Customer Communication and Service…
The increasing use of self service, and social media including online customer communities, social networks like Facebook, YouTube and micro blogs such as Twitter will bring about a decline in the volume of calls, fax and post to corporations by at least 50 percent. The number of social media searches is already more than Google searches.
Online communities and support forums will integrate with the company’s web site and be used to post questions, give answers, build a knowledge base which customers and call handling teams can access. Customers will be adept at communicating using social media, instant messaging (IM), blogs and other collaborative communications tools that haven’t even been invented yet. Data speeds will be up to 20 times faster than today within ten years.
Automated phone services like payments, online, mobile commerce and 2 way SMS, multimedia messaging and video clips, will be key to cutting the drain on contact handling resources. 40% of grocery shopping will be done online by 2025. Businesses and consumers will order blueprints online and will print the products on 3-D printers. Products that can’;t be printed on site will be delivered direct to the home by drone.
Companies will utilize contact engagement and integrate their management software with social media and Instant Messaging platforms. Social Media will become a core part of customer contact.
Companies will proactively monitor consumer discussion on social networking and microblogging sites. Consumers will post comments social networking sites and will expect the company to see their response and demand a response.
Ultimately, a cultural transformation will be required, where customer service teams become highly trained advisors dealing with complex issues rather than simply agents handling simple enquiries. They will also measure performance and response times across all contact channels, not just call performance alone.
The following technology will be widely used within contact handling teams in the future:
Web chat and Instant messaging: most instant messaging platform will be able to communicate with each other.
Hosted phone system and call centre software services will reduce capital expenditure, use on a pay as you go basis, and integrate different software providers.
Voice recognition.
Speech analytics: automatic methods to analyze speech content as 98% of calls will not be listened to.
Voice biometrics will identify and authenticate people by their voice.
The convergence of IT and telecom infrastructure – voice, video and messaging.
Organizations will maximize Twitter and Facebook style sites and get customers to contribute to their blogs.
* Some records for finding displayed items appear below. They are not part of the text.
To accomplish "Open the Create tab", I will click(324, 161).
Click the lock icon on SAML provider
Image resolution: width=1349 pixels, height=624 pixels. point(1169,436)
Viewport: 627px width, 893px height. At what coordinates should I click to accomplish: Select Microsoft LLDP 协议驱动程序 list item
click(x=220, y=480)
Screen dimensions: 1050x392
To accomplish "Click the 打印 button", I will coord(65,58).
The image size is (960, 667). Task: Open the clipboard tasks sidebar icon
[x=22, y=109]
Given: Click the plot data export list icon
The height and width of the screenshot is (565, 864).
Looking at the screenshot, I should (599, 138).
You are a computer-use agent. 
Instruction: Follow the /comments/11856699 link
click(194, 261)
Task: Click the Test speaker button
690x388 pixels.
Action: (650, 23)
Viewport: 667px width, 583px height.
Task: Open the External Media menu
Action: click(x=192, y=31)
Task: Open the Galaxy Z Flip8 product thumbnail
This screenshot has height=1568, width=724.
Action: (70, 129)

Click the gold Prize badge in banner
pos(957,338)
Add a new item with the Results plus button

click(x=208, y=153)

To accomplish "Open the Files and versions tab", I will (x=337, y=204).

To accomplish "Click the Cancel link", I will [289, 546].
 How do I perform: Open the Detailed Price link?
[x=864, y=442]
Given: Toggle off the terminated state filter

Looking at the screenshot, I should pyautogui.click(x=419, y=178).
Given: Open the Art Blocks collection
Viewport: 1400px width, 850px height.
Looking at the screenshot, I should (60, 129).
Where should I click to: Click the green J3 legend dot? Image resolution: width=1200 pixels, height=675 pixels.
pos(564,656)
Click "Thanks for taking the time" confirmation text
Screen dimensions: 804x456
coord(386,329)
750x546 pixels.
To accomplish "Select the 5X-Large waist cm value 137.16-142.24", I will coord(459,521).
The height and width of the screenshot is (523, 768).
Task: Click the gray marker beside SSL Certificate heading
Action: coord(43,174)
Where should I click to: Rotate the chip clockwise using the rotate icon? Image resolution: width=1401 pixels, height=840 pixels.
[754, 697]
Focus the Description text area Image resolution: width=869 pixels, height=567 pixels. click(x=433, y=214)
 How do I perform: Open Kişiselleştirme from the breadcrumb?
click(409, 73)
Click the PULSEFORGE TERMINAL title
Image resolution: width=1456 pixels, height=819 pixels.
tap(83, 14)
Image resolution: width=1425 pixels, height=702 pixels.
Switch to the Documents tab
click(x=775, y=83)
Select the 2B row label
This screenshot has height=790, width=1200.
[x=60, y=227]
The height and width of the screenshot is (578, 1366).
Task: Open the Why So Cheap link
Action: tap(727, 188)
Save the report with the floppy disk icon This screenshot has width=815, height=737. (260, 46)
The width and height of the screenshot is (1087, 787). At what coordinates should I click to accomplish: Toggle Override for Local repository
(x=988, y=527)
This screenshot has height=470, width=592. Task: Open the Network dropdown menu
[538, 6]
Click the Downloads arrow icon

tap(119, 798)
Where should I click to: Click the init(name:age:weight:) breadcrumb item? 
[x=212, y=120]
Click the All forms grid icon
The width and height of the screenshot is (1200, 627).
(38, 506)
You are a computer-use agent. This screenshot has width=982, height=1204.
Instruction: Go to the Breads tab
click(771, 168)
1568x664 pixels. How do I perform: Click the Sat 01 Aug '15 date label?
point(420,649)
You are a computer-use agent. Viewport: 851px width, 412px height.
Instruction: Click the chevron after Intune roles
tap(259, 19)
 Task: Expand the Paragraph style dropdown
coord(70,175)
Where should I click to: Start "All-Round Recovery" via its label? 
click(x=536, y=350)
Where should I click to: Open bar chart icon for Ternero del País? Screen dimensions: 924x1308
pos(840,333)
They will increasingly use big data and analytics to understand everything about every individual customer. They will communicate with their customers using the method the customer prefers, keeping customers engaged and allowing them to connect closely with them.
People will use their mobile device, wearables, phones and tablets, for almost all transactions/ interactions e.g. mobile TV with built in shopping, payments, flight check in, ID cards, messaging. Mobile content will be on one screen and mobile configured, quickly uploaded, brief and simple to interact with.
The one to many communication such as Twitter will mean that customers will communicate their issues with the wider world rather than directly to the organization. Contact handling teams will be working around the clock to monitor what is said about their products and services in the cloud and respond appropriately.
The company’s reputation will be the sum of impressions held by the external world, so the reputation has to be owned by everybody within the organization not just by the senior management team and the customer service department.
The social media explosion has created an instantaneous, multi-channel, many-to-many communication web, and organizations will have to increasingly invest in tools and resources to manage and contribute to it in order to protect their brands. Customers will receive a better experience as organizations become increasingly aware and responsive to customer feedback, irrespective of the channel.
The customer has finally become king!